THAT was what made fantasmic so incredible. Through its high and low points, there was a strong sense that it emulated a lucid dream. The orlando show is inferior because the show doesn't float out of the park the way somebody daydreaming might begin to imagine weird stimuli along the banks of the rivers of america; they are seated and expecting a show, and the quality of that show and its set pieces can be judged and weighted against any other live production on the planet. At disneyland, the mark twain is superior to their ship, and beyond that, it wasn't built for the show; it is leveraged wonderfully, so while using existing assets presents design constraints, it also removes potential for much criticism.

Newer shows try to emulate fantasmic but entirely miss the point. I hope remember... dreams come true sticks around because its subject matter is disneyland, honors walt disney, and it features a score that mixes well with when you wish upon a star. It doesn't compete with the animated and studio entertainment collages we see everywhere now with disneyland forever, world of color, and happily ever after. Its strongest theme is nostalgia, cementing disneyland's place in people's hearts and indoctrinating people into the club of people who have experienced, begun to understand, and love the park. Fantasmic is a lucid, abstract, surreal adventure, good versus evil tale in the form of a spectacle that presents mickey mouse, a globally recognizable icon with frankly very little actual media associated with him (almost by design, as a bad mickey mouse movie could eviscerate his selling power, the brand identity of the company, etc) in his best form as sorcerer mickey. These shows are perfectly distinguishable and this distinction makes them each worthy of being seen by disneyland guests. They are the west coast equivalent of wishes versus illuminations.. while they aren't that blatantly different, they are as different as it comes for the west coast. And as much as I just laid out how important and clear their differences are, the fact that the gap is far smaller than that between a magic kingdom firework and an epcot show goes to show how much less variety there is in the content of nighttime entertainment on the west coast (and park content for that matter).

Walt vs mickey
disneyland content versus content sourced across the company's other media platforms
nostalgia and romance versus adventure and good versus evil
classic versus contemporary (though fantasmic is classic now as well)

§ INFORMATION SHOWN
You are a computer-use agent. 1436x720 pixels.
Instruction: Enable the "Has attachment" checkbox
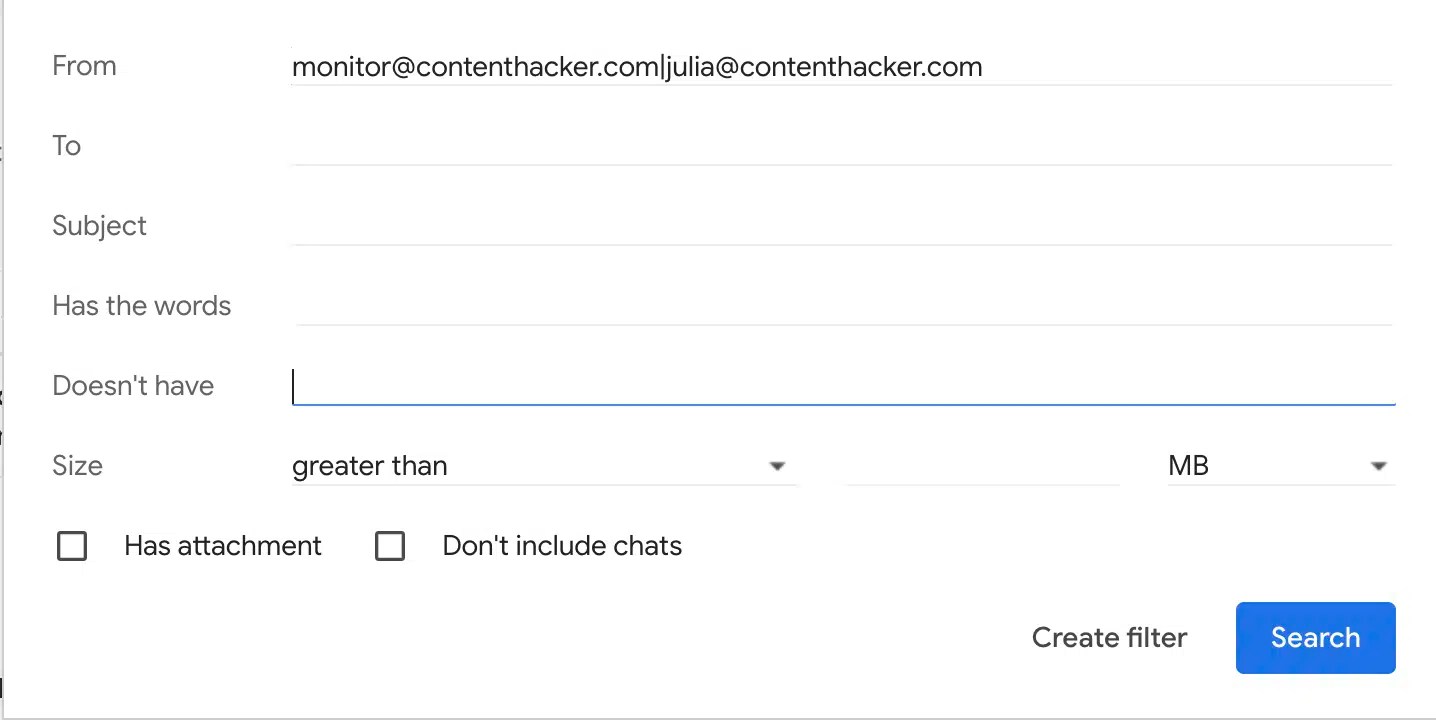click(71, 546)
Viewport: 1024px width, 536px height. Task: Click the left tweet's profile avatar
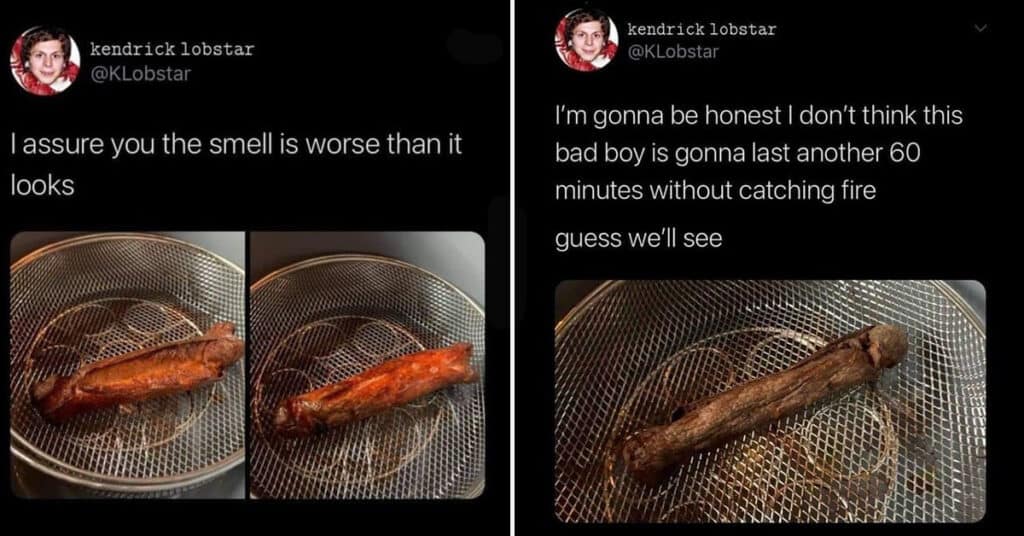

§ GOAL OF THE EXERCISE
From the passage about Fantasmic, write out word for word the stretch that begins at "THAT was what" and ends after "for much criticism.".

§ WRITTEN SOLUTION
THAT was what made fantasmic so incredible. Through its high and low points, there was a strong sense that it emulated a lucid dream. The orlando show is inferior because the show doesn't float out of the park the way somebody daydreaming might begin to imagine weird stimuli along the banks of the rivers of america; they are seated and expecting a show, and the quality of that show and its set pieces can be judged and weighted against any other live production on the planet. At disneyland, the mark twain is superior to their ship, and beyond that, it wasn't built for the show; it is leveraged wonderfully, so while using existing assets presents design constraints, it also removes potential for much criticism.